UK online banking transactions near £1 bn a day

With the UK public increasingly taking to digital banking, the internet now accounted for transactions worth almost £1 billion a day.

Almost one in 10 people across the UK logged in for some form of internet banking service each day, with over three in four people using online banking at least once a month.

According a new report by the British Bankers Association (BBA), the statistics showed the shift to online and mobile banking with more and more customers shunning traditional branches.

According to The Way We Bank Now, a new report produced by the banking lobby group, internet and mobile banking transactions worth £6.4 billion a week were now being processed, up from £5.8 billion at the time of the publication of the first such report a year ago.

The number of mobile banking apps downloaded for mobile phones and tablet computers had gone up by 2.3 million since January and stood at 14.7 million in all, till date.

The report further revealed the extent of digital innovation in banking, with the spend on contactless debit cards for example now expected to rise to £6.1 million a week this year, up from £3.2 million in 2013.

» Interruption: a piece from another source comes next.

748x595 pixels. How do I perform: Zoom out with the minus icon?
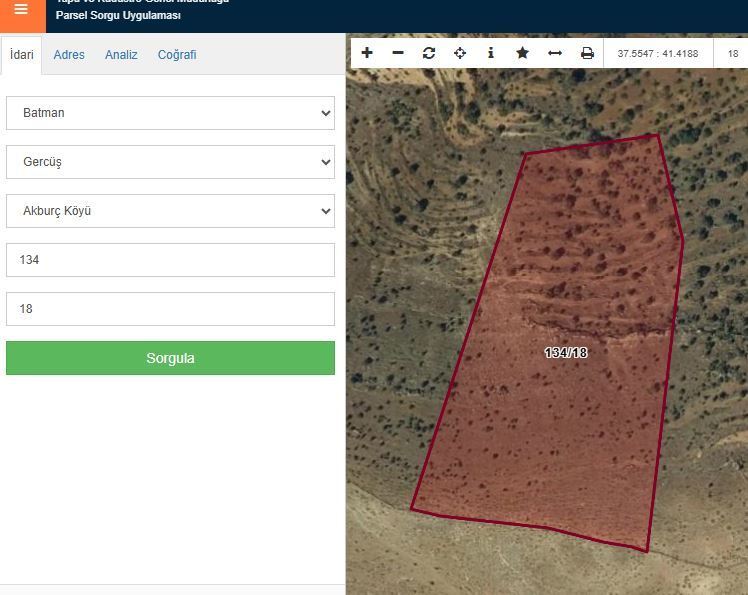[x=398, y=53]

Internet banking services were now typically registering 7 million log-ins each day.

The report further projected that spending on contactless cards would increase to £6.1 million a week this year from £3.2 million in 2013.

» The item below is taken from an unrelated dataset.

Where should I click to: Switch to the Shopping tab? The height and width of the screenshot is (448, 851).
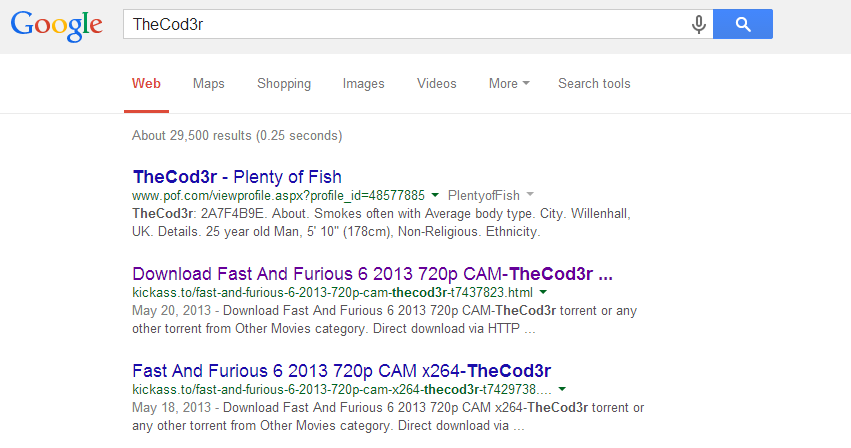click(x=284, y=84)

The Telegraph quoted BBA chief executive Anthony Browne as saying the report showed just how enthusiastically the British public was embracing mobile banking contactless cards and a range of other consumer-friendly banking technologies.

According to the Royal Bank of Scotland it was inevitable that it would close more of its 1,900 branches after branch transactions declined by 30 per cent over the past three years. Barclays, Lloyds and HSBC were also expected to close branches, industry sources said.

However, according to the Campaign for Community Banking Services, a lobby group, further closures could have a damaging impact on smaller rural communities that relied on local branches for their banking services and called for measures such as branch sharing to avoid those which were the last left in a particular area being shut down.